*PROVIDED DATA*:
========================================================================

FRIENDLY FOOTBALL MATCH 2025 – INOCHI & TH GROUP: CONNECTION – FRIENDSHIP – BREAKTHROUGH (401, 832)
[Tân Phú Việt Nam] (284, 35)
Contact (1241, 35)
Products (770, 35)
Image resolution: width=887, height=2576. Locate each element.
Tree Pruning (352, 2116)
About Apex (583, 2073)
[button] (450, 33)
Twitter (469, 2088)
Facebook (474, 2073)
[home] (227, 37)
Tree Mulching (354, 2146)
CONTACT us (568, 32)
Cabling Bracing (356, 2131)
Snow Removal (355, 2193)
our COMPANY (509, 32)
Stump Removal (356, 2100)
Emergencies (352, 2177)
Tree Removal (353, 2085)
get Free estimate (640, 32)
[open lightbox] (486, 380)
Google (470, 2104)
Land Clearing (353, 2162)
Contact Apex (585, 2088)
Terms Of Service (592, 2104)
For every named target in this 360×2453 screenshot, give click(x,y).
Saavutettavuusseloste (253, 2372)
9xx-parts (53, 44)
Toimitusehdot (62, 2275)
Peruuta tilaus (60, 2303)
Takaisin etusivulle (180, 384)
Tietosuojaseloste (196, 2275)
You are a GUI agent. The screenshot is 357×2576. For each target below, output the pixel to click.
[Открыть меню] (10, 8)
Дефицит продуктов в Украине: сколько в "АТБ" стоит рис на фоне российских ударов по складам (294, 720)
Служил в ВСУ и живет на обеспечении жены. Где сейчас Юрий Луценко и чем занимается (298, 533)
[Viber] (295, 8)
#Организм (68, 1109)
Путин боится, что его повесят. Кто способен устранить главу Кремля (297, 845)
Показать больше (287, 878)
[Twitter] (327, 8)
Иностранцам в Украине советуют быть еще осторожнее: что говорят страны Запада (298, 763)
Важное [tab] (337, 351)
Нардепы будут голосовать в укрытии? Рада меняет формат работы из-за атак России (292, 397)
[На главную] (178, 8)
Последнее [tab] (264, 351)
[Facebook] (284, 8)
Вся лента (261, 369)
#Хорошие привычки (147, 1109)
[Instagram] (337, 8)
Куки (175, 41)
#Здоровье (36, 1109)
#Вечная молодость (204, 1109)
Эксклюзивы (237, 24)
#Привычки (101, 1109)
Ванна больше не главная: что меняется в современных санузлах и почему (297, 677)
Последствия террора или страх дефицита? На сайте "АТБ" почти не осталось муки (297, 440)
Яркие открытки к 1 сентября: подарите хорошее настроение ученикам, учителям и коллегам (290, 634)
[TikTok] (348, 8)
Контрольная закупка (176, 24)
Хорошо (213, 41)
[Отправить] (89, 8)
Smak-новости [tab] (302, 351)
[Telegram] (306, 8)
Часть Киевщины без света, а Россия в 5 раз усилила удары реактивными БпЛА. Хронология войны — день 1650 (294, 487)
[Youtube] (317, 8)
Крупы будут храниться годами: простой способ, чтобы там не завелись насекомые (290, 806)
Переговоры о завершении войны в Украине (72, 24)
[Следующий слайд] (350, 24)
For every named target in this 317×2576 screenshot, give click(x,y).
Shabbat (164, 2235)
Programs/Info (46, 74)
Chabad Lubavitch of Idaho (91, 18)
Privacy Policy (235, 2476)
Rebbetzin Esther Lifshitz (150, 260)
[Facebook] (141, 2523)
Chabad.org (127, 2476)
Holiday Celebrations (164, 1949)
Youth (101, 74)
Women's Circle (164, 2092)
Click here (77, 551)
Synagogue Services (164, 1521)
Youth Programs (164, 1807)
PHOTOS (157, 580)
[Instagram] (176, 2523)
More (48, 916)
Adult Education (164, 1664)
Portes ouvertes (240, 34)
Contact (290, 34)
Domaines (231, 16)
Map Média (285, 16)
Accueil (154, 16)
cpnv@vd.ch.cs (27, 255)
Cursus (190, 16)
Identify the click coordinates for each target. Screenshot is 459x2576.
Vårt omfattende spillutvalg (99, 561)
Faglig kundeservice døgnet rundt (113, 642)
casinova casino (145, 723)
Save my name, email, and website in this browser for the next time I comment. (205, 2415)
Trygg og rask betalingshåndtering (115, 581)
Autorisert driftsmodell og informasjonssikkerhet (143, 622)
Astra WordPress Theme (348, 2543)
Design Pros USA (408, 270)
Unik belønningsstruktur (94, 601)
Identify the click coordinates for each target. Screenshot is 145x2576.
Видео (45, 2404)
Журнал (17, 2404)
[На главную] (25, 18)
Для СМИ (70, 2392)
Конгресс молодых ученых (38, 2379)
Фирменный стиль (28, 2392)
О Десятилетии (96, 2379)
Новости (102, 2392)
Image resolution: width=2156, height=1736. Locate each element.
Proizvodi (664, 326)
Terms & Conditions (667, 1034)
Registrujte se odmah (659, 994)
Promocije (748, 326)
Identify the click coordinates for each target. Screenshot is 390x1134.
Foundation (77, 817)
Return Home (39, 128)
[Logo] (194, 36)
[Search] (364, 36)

========================================================================

*YOUR ASSIGNMENT*: Work through the entries, filtering for the string "this", and copy each line that holds it.

*WORKED SOLUTION*:
For every named target in this 360×2453 screenshot, give click(x,y).
For every named target in this 317×2576 screenshot, give click(x,y).
Save my name, email, and website in this browser for the next time I comment. (205, 2415)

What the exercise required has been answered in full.